Sin embargo, Cánovas y sus seguidores vascos instalados en las diputaciones provinciales pactaron dos años después la recuperación subrepticia de los fueros en forma de Conciertos Económicos. De hecho, la abolición de 1876 fue el requisito previo para una modificación de los fueros vascongados similar a la que habían experimentado los fueros navarros en 1841. Que ambas modificaciones fueran efecto de sendas derrotas del carlismo no quita que sean en sí mismas un producto del liberalismo político. Fueron llevadas a cabo a través de pactos entre las elites liberales de las provincias y los gobiernos centrales, el progresista de Espartero en 1841 y el conservador de Cánovas en 1876.
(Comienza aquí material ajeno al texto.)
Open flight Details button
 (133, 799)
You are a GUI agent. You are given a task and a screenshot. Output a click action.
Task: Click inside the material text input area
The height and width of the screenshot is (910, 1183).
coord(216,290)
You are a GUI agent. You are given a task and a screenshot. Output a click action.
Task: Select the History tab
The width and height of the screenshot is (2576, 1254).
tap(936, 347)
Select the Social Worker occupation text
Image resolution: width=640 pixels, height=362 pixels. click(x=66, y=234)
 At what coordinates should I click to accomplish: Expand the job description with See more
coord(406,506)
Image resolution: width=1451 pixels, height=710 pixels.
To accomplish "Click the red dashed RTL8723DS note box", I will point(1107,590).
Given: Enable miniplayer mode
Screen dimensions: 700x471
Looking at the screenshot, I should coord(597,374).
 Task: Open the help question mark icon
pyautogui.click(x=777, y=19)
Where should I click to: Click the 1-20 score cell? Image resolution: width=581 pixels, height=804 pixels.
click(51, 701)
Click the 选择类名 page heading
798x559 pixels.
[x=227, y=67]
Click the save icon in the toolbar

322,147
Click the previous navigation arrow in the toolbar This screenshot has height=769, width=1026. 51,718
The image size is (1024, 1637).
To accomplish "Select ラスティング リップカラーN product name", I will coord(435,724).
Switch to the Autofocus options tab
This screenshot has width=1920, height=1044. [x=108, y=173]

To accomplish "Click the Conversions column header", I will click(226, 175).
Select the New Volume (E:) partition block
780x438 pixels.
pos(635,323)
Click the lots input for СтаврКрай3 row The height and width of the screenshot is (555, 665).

El federalismo, una ideología recurrente y estúpida que ha seducido en distintos períodos a la izquierda española desde mediados del siglo XIX, nunca ha tenido en cuenta el hecho de que los conciertos vascongados y el convenio navarro supusieron la concesión necesaria de la revolución liberal a la constitución histórica –en el sentido que daba a esta expresión Montesquieu– de la nación española. Porque el federalismo considera que la nación es como un mecano que puede montarse y desmontarse a capricho del nene.
Pla, al que no leen ni los nacionalistas catalanes ni los federalistas del PSC, vio con claridad que el fracaso de la primera revolución democrática española, la del Sexenio, no se debió tanto a los bakuninistas en acción que montaron los pollos de Cartagena o Alcoy, sino a los venerables santones federalistas que gobernaron –es un decir– la I República desde Madrid, gentes como Estanislao Figueras y Francisco Pi y Margall, procedentes, como no dejaba de observar Pla con amargura, de la Cataluña profunda, región sumida en un caos y una anarquía endémica. Y de Cataluña, como si se tratara de una maldición bíblica, han seguido brotando los despropósitos federalistas tanto en el siglo pasado (con Bosch Gimpera, por ejemplo) como en el presente, con esa luminaria que responde al nombre de Pere Navarro.
Suprimir los conciertos económicos (y no todos) es lo que hizo Franco en un largo paréntesis dictatorial, pero lo compensó convirtiendo a las provincias castigadas (Vizcaya y Guipúzcoa) en el destino principal de la inversión del ahorro español, gracias a lo cual alcanzaron la renta per cápita más alta de España. Ni siquiera Franco, un militar autoritario formado en el nacionalismo liberal de la época alfonsina, ignoraba que el pacto tácito sobre el que se sustenta la nación española prescribe privilegiar a la región vasconavarra. Al menor conato de ponerlo en cuestión, como ya ha podido comprobar el dirigente socialista catalán, no sólo los vascos y navarros de todos los colores políticos (con la excepción de UPyD, que por algo cuenta allí con un único representante parlamentario) cierran filas, sino que, además, Gobierno y oposición tuercen el morro.